Before the Fifth Circuit, Flores-Mijango challenged the BIA’s findings on several grounds. He argued that his proposed particular social groups — individuals with a criminal history and deportees — qualified for protection, that his anti-gang political opinion gave him protected status, and that he risked being perceived as a gang affiliate upon return to El Salvador. He also contended that he faced a risk of torture with government acquiescence if repatriated, including through the prospect of imprisonment.
The Court’s Holding
The Fifth Circuit denied the petition for review in a per curiam summary calendar opinion. On the asylum and withholding claims, the court held that Flores-Mijango had not demonstrated that the record compelled a conclusion contrary to the BIA’s findings.
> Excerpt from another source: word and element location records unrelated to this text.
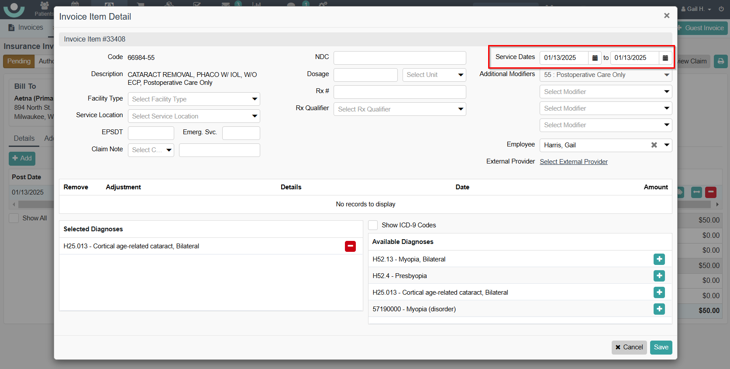Toggle the Show All checkbox
Image resolution: width=730 pixels, height=369 pixels.
pyautogui.click(x=14, y=218)

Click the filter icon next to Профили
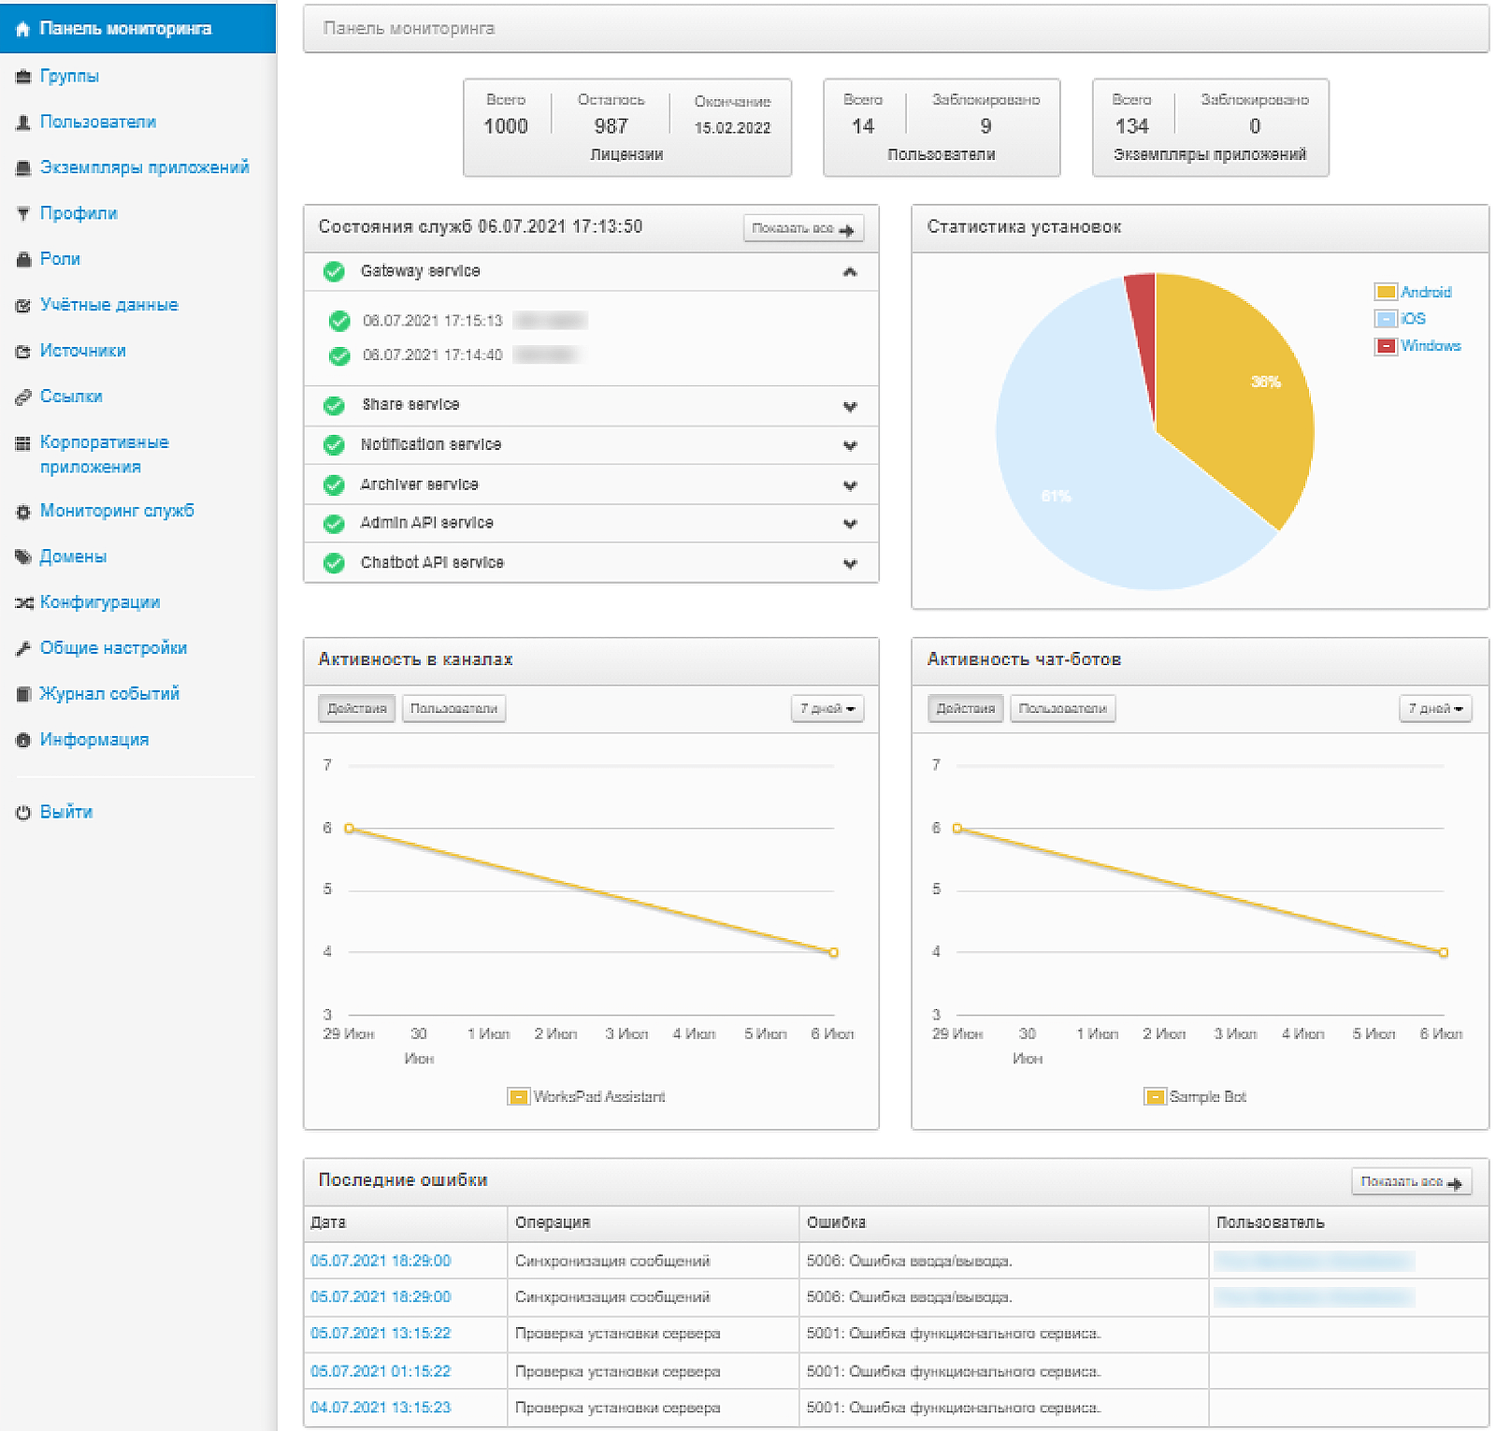coord(22,214)
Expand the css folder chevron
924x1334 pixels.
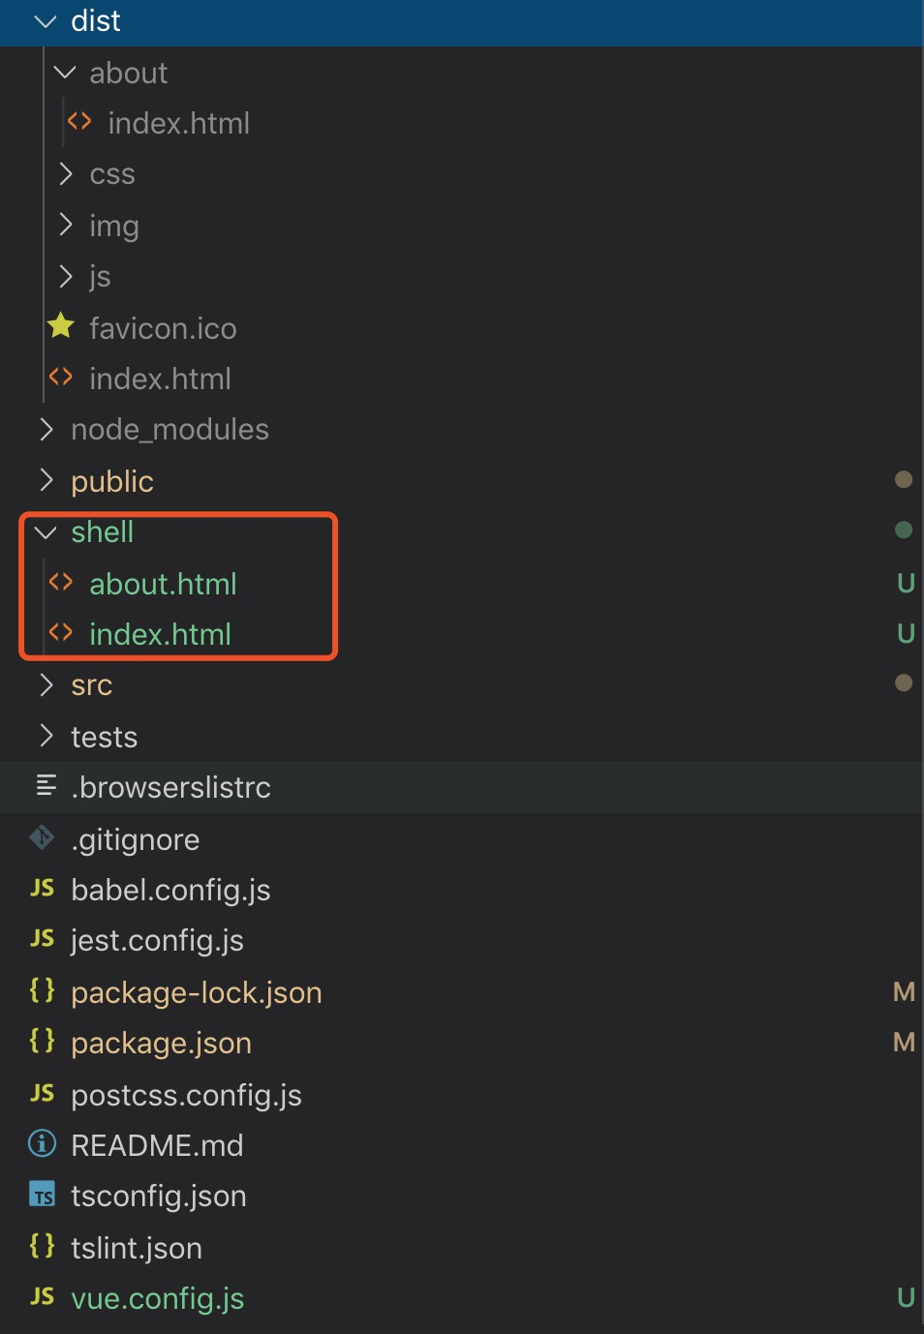click(65, 174)
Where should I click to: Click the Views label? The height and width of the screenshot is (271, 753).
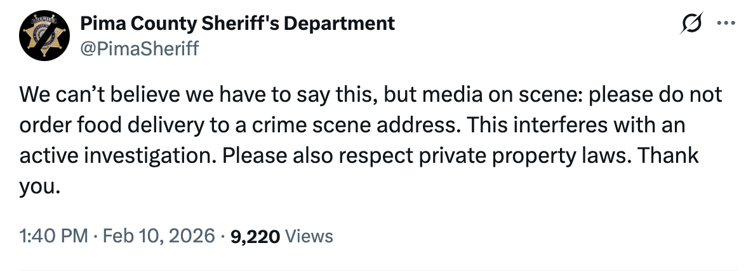click(309, 236)
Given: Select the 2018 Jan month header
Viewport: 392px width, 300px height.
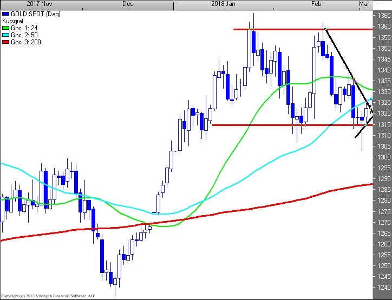Looking at the screenshot, I should click(224, 4).
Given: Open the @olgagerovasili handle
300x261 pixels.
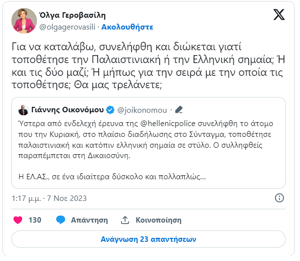Looking at the screenshot, I should point(67,27).
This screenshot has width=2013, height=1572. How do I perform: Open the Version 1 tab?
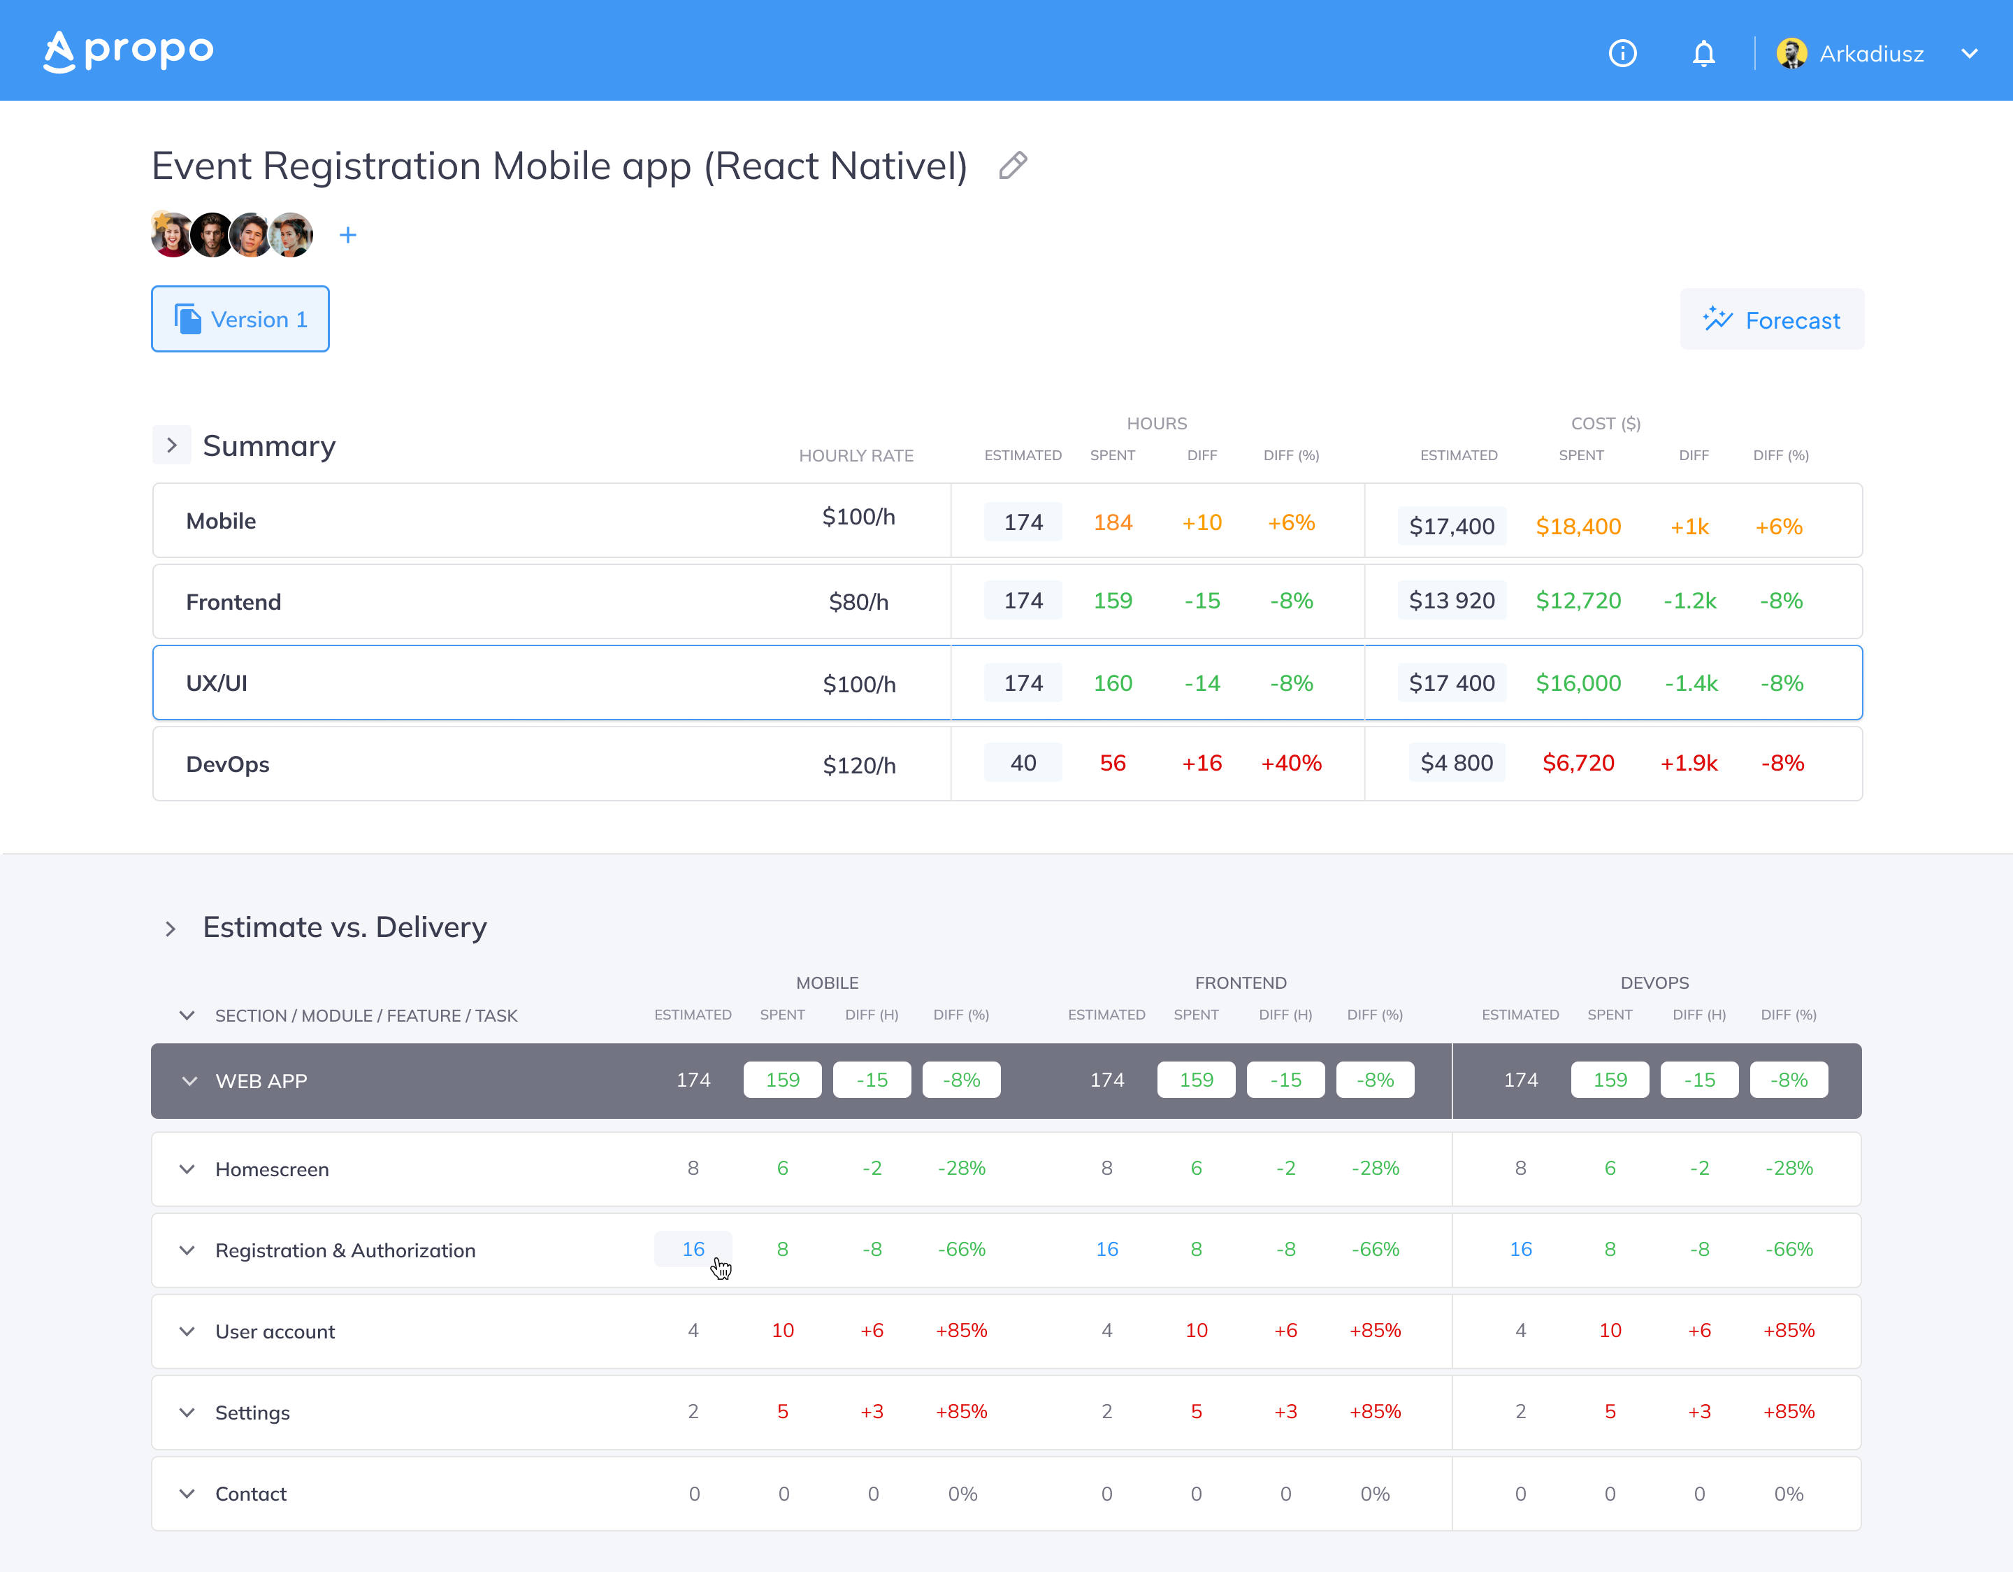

Specifically, he failed to show that his proposed social groups were cognizable rather than overbroad, that his anti-gang views constituted a protected political opinion, or that he would be regarded as a gang affiliate in El Salvador.
On the CAT claim, the court found that Flores-Mijango had not established either that he would be imprisoned upon return or that conditions of imprisonment in El Salvador rise to the level of torture for CAT purposes. His evidentiary challenge was also rejected, as the court characterized it as a disagreement with the agency’s factfinding rather than a legal error.
Key Takeaways
- Proposed particular social groups defined as “individuals with criminal history” or “deportees” remain vulnerable to rejection as overbroad under Fifth Circuit precedent.
- To succeed on a CAT claim premised on feared imprisonment, a petitioner must show both a likelihood of incarceration and that imprisonment conditions in the destination country constitute torture.
- Challenges framed as disputes over how an immigration agency weighed evidence will not succeed on petition for review — courts defer to agency factfinding unless the record compels a contrary result.
Why It Matters
This decision reinforces the Fifth Circuit’s demanding standard for asylum seekers from Central America who rely on criminal history or deportee status to define their particular social group, and who assert anti-gang sentiment as a political opinion. Courts in this circuit have consistently found these categories too broad to qualify for protection absent more particularized characteristics.
The CAT holding is also significant for practitioners: it clarifies that a petitioner alleging fear of torture through imprisonment must clear two distinct hurdles — establishing a likelihood of detention and showing that El Salvador’s prison conditions meet the legal threshold for torture. Together, these rulings signal continued difficulty for Salvadoran nationals seeking humanitarian relief on these grounds in the Fifth Circuit.